_EXERCISE DETAILS_. Could you give the lines below back with "magnifying glass" substituted for every "magnifier" and nothing else changed?

____ DATASET

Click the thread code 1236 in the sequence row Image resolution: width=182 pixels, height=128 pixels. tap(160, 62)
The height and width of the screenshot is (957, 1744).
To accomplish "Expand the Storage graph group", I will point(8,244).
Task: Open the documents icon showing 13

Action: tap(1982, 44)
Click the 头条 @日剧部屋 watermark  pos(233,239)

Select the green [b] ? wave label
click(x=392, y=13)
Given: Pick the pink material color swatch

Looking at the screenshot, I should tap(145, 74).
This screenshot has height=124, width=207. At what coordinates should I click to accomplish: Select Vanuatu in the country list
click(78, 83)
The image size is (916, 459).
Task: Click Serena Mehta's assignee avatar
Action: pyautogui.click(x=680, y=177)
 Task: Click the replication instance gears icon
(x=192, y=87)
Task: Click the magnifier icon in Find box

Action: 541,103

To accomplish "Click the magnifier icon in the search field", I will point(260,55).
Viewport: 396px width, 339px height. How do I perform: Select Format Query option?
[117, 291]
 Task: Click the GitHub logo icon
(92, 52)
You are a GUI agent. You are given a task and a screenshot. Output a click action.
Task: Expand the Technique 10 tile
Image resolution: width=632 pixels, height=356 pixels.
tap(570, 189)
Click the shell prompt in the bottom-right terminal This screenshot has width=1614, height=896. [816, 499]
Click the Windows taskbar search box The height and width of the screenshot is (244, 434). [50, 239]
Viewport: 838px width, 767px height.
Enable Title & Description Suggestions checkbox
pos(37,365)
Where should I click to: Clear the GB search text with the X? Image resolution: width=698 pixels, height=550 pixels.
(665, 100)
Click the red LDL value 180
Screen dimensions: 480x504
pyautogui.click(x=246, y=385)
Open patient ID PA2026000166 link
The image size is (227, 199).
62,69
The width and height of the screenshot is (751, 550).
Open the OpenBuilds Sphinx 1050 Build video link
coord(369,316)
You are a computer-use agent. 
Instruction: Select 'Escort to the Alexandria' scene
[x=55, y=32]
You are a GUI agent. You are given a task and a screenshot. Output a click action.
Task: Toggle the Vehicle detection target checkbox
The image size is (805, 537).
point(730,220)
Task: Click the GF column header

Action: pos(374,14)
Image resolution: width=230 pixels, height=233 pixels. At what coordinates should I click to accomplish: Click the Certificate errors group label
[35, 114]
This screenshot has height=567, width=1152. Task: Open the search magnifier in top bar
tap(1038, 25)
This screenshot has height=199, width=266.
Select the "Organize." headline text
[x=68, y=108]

________

_RESULT BELOW_.
Click the thread code 1236 in the sequence row Image resolution: width=182 pixels, height=128 pixels. tap(160, 62)
The height and width of the screenshot is (957, 1744).
To accomplish "Expand the Storage graph group", I will point(8,244).
Task: Open the documents icon showing 13

Action: tap(1982, 44)
Click the 头条 @日剧部屋 watermark  pos(233,239)

Select the green [b] ? wave label
click(x=392, y=13)
Given: Pick the pink material color swatch

Looking at the screenshot, I should tap(145, 74).
This screenshot has height=124, width=207. At what coordinates should I click to accomplish: Select Vanuatu in the country list
click(78, 83)
The image size is (916, 459).
Task: Click Serena Mehta's assignee avatar
Action: pyautogui.click(x=680, y=177)
 Task: Click the replication instance gears icon
(x=192, y=87)
Task: Click the magnifying glass icon in Find box

Action: 541,103

To accomplish "Click the magnifying glass icon in the search field", I will point(260,55).
Viewport: 396px width, 339px height. How do I perform: Select Format Query option?
[117, 291]
 Task: Click the GitHub logo icon
(92, 52)
You are a GUI agent. You are given a task and a screenshot. Output a click action.
Task: Expand the Technique 10 tile
Image resolution: width=632 pixels, height=356 pixels.
tap(570, 189)
Click the shell prompt in the bottom-right terminal This screenshot has width=1614, height=896. [816, 499]
Click the Windows taskbar search box The height and width of the screenshot is (244, 434). [50, 239]
Viewport: 838px width, 767px height.
Enable Title & Description Suggestions checkbox
pos(37,365)
Where should I click to: Clear the GB search text with the X? Image resolution: width=698 pixels, height=550 pixels.
(665, 100)
Click the red LDL value 180
Screen dimensions: 480x504
pyautogui.click(x=246, y=385)
Open patient ID PA2026000166 link
The image size is (227, 199).
62,69
The width and height of the screenshot is (751, 550).
Open the OpenBuilds Sphinx 1050 Build video link
coord(369,316)
You are a computer-use agent. 
Instruction: Select 'Escort to the Alexandria' scene
[x=55, y=32]
You are a GUI agent. You are given a task and a screenshot. Output a click action.
Task: Toggle the Vehicle detection target checkbox
The image size is (805, 537).
point(730,220)
Task: Click the GF column header

Action: pos(374,14)
Image resolution: width=230 pixels, height=233 pixels. At what coordinates should I click to accomplish: Click the Certificate errors group label
[35, 114]
This screenshot has height=567, width=1152. Task: Open the search magnifying glass in top bar
tap(1038, 25)
This screenshot has height=199, width=266.
Select the "Organize." headline text
[x=68, y=108]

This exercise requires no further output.